+++ Exercise inputs +++

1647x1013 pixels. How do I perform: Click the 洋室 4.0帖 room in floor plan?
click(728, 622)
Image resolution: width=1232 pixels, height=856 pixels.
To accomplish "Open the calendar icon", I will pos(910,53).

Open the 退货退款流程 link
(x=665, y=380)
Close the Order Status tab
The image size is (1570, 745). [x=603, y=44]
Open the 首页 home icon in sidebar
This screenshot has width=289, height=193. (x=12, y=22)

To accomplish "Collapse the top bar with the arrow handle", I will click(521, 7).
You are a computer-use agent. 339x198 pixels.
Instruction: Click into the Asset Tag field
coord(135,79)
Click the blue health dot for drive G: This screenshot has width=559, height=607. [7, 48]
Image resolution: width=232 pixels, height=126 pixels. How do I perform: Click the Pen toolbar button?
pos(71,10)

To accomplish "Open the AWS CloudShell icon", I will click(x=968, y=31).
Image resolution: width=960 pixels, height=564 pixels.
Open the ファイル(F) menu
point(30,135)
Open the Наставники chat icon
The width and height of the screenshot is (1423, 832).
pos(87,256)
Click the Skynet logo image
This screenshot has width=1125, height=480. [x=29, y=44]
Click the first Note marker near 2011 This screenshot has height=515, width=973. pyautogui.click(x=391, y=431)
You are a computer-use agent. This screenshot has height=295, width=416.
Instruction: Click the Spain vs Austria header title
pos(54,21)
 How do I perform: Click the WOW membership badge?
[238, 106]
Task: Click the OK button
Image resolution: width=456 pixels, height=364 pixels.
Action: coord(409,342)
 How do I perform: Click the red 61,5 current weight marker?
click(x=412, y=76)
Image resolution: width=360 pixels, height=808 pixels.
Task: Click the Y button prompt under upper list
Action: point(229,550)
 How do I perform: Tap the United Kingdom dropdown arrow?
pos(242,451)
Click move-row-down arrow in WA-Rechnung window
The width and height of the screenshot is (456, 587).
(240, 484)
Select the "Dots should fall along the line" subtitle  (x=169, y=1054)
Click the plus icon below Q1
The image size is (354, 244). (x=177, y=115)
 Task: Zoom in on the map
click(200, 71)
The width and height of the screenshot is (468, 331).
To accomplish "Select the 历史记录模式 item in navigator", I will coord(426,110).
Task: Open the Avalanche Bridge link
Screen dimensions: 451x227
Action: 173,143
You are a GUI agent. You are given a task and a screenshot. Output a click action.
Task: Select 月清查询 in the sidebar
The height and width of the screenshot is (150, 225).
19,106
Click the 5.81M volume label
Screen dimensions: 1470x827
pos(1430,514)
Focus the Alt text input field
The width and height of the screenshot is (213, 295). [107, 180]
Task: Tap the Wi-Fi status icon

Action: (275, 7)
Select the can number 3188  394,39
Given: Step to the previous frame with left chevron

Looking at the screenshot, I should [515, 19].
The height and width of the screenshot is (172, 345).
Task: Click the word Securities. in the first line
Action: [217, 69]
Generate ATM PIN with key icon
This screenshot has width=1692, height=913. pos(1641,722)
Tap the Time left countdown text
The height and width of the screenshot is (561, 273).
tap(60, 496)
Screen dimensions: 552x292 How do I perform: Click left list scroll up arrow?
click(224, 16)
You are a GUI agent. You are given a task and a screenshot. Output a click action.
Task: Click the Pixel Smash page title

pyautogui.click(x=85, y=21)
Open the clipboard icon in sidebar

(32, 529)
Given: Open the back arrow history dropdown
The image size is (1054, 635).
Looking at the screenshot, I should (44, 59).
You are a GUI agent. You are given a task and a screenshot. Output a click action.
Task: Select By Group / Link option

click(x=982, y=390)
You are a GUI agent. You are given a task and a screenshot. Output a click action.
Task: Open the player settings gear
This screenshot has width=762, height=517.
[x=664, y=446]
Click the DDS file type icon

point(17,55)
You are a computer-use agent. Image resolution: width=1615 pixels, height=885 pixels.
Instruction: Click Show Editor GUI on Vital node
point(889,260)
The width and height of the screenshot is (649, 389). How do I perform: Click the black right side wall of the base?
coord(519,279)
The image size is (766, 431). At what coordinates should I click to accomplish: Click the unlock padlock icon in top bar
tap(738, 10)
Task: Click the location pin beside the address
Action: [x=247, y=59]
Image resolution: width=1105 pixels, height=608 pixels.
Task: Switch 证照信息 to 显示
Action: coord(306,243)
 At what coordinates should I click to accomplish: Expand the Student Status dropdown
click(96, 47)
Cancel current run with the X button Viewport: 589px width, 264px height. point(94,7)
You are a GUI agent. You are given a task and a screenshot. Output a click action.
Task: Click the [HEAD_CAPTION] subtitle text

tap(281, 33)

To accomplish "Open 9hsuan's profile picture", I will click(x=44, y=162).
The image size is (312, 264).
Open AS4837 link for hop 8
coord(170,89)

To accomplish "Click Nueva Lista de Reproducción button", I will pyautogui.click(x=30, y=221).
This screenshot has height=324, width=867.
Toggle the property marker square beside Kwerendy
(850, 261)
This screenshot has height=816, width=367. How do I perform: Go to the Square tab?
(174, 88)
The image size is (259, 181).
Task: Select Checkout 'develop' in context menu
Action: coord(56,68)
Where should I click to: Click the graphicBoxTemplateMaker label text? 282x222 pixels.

+++

** Exercise instructions **
Please edit the lines from the one containing "Given: Step to" down to the one containing "Action: [217, 69]", replacing "left chevron" with "back arrow" and changing nothing else. Return only those lines.

** Finished task **
Given: Step to the previous frame with back arrow

Looking at the screenshot, I should [515, 19].
The height and width of the screenshot is (172, 345).
Task: Click the word Securities. in the first line
Action: [217, 69]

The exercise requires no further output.